Please repeat the lines below exactly. Begin with the line containing "This screenshot has width=1005, height=414." and go on through the line containing "Screen dimensions: 1080x817".

** TASK DATA follows **

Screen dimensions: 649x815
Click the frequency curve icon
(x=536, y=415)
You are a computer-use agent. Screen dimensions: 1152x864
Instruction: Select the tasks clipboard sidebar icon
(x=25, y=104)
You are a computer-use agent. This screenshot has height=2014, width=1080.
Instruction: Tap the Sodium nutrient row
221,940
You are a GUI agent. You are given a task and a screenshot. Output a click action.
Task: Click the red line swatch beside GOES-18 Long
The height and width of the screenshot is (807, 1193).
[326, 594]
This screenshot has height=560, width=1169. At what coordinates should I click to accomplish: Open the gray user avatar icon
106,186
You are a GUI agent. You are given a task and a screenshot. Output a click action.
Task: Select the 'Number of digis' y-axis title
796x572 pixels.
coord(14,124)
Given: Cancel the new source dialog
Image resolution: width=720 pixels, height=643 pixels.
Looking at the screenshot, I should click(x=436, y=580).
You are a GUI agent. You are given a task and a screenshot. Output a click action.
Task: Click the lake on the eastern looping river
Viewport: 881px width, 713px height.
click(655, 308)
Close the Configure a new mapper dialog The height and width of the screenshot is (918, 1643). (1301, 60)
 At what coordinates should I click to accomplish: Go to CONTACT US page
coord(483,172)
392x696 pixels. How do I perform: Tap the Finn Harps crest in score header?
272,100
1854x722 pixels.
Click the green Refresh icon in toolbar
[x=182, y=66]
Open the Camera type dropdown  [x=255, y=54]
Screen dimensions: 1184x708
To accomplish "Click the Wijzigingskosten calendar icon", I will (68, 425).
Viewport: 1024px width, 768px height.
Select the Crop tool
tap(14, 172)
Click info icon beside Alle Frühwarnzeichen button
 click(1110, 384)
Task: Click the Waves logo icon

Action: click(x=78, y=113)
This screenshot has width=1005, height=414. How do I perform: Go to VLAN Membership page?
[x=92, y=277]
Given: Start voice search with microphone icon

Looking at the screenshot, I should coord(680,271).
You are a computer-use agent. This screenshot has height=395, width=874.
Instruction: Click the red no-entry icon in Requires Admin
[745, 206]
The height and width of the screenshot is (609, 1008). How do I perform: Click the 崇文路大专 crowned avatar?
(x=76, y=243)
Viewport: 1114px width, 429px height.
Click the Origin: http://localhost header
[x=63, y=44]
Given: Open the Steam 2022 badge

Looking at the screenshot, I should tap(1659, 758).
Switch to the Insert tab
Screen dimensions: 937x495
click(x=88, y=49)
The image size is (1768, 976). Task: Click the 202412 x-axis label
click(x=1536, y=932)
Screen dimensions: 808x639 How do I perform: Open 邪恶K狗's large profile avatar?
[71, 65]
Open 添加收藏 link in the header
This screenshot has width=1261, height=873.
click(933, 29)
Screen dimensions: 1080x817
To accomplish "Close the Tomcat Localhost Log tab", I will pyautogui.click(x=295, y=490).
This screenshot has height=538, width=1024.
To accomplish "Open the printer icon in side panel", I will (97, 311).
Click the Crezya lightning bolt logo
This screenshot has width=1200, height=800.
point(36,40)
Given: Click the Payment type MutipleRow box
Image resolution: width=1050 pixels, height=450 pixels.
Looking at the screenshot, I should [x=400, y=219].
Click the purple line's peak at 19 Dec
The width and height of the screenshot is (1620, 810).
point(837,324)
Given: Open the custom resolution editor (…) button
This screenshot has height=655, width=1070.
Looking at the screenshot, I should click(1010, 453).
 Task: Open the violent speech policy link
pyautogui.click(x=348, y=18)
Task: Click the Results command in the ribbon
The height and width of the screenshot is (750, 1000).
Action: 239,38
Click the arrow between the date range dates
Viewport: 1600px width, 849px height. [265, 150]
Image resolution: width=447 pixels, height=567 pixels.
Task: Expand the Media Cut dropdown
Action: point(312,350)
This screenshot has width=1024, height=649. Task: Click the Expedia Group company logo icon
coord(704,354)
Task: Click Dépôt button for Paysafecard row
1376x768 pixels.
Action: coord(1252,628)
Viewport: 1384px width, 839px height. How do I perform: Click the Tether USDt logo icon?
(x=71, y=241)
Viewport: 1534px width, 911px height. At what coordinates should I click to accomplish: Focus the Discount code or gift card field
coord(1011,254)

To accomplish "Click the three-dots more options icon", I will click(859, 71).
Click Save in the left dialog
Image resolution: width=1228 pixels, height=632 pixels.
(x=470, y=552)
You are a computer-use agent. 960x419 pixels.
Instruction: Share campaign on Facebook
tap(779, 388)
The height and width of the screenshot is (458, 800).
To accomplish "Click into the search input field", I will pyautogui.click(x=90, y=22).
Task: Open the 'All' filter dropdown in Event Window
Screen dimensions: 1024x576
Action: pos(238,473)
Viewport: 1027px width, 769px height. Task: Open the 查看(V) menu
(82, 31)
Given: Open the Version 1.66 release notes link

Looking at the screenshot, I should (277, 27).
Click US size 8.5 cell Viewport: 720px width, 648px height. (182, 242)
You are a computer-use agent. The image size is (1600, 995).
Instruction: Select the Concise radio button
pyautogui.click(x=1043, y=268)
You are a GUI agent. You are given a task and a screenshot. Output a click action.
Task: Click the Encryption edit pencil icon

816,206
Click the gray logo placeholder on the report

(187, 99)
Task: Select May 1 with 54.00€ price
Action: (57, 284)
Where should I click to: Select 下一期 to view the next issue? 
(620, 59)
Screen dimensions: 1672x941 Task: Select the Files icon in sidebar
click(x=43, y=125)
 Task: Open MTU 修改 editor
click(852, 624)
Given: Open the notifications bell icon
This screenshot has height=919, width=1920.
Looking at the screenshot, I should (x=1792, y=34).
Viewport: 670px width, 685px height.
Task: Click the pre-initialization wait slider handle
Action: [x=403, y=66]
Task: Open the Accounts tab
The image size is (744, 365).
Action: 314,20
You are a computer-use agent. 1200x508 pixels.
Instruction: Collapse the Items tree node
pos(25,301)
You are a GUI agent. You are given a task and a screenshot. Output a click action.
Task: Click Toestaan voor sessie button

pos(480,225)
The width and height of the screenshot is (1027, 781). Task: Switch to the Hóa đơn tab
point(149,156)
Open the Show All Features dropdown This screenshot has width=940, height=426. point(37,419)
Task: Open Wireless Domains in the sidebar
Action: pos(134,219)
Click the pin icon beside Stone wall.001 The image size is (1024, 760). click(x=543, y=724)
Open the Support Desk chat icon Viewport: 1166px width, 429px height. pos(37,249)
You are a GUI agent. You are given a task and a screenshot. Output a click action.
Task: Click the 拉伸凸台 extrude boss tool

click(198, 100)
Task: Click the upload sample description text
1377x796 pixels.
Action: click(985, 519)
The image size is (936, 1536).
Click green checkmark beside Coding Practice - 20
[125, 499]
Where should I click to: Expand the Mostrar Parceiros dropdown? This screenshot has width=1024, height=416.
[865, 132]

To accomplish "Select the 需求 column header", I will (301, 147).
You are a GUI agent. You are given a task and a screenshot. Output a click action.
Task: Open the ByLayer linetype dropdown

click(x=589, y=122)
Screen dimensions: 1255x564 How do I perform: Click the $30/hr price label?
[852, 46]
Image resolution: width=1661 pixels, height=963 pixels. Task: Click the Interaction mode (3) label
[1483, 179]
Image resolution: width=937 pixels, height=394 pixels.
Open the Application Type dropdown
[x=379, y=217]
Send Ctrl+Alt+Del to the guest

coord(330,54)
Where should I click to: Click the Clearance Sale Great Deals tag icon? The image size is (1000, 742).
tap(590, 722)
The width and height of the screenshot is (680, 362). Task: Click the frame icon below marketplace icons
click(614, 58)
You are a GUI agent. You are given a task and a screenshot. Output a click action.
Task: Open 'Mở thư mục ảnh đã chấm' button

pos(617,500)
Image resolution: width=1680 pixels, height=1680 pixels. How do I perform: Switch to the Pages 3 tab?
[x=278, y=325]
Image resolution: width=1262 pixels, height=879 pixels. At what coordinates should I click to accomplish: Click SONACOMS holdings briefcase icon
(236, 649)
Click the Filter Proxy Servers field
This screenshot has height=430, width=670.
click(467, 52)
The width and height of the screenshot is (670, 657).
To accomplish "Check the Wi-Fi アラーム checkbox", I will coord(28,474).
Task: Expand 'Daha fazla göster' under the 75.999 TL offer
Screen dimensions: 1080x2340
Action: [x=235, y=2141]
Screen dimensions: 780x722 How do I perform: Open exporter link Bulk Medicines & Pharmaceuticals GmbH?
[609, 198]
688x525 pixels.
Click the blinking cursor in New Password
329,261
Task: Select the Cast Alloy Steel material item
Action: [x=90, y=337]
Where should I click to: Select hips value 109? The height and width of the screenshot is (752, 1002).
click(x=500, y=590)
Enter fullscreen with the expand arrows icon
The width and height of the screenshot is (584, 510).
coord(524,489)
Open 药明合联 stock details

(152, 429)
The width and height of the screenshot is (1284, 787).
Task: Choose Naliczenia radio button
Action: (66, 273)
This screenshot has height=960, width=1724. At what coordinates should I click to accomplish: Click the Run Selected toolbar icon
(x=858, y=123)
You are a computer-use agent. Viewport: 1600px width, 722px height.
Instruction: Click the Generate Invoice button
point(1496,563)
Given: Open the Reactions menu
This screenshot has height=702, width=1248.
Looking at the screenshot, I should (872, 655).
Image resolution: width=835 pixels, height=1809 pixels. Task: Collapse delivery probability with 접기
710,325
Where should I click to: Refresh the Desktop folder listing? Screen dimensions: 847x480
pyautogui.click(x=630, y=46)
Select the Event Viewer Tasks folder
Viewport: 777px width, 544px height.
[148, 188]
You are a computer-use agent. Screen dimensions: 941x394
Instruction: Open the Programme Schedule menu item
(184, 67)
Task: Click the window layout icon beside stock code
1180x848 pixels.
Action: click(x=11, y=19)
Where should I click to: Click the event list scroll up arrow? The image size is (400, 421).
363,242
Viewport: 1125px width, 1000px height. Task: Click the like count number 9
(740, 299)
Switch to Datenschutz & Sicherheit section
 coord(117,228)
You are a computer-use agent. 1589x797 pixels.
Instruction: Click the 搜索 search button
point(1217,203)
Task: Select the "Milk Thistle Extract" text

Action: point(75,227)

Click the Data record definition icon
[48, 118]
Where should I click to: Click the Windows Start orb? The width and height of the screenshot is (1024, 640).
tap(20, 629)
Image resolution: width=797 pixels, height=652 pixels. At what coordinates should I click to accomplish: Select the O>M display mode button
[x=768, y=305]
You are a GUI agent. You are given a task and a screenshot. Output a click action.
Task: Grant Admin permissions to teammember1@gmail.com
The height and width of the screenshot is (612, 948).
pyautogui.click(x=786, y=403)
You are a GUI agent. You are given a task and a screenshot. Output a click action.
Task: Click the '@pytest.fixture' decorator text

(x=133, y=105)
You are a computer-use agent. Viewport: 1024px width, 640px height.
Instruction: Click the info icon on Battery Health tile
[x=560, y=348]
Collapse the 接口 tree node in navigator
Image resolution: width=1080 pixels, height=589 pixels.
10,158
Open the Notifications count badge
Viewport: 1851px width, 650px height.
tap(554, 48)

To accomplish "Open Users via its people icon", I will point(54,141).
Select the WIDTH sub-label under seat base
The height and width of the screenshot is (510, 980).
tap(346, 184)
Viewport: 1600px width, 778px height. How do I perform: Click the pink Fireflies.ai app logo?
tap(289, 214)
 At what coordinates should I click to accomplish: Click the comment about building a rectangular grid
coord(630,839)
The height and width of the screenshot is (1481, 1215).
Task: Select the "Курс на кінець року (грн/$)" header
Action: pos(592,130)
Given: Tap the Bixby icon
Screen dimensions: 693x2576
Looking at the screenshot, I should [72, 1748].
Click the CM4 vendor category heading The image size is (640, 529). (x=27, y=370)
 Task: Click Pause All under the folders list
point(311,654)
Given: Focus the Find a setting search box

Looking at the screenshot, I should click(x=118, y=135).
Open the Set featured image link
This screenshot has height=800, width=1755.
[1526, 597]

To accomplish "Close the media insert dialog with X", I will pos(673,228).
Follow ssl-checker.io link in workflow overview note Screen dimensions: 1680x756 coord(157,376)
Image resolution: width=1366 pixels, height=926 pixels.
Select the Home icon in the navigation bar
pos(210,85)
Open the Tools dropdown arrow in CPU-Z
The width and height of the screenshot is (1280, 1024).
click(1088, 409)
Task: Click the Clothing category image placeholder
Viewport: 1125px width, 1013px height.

** End of TASK DATA **

__SOLUTION TO THE EXERCISE__:
This screenshot has width=1005, height=414. How do I perform: Go to VLAN Membership page?
[x=92, y=277]
Given: Start voice search with microphone icon

Looking at the screenshot, I should coord(680,271).
You are a computer-use agent. This screenshot has height=395, width=874.
Instruction: Click the red no-entry icon in Requires Admin
[745, 206]
The height and width of the screenshot is (609, 1008). How do I perform: Click the 崇文路大专 crowned avatar?
(x=76, y=243)
Viewport: 1114px width, 429px height.
Click the Origin: http://localhost header
[x=63, y=44]
Given: Open the Steam 2022 badge

Looking at the screenshot, I should tap(1659, 758).
Switch to the Insert tab
Screen dimensions: 937x495
click(x=88, y=49)
The image size is (1768, 976). Task: Click the 202412 x-axis label
click(x=1536, y=932)
Screen dimensions: 808x639 How do I perform: Open 邪恶K狗's large profile avatar?
[71, 65]
Open 添加收藏 link in the header
This screenshot has width=1261, height=873.
click(933, 29)
Screen dimensions: 1080x817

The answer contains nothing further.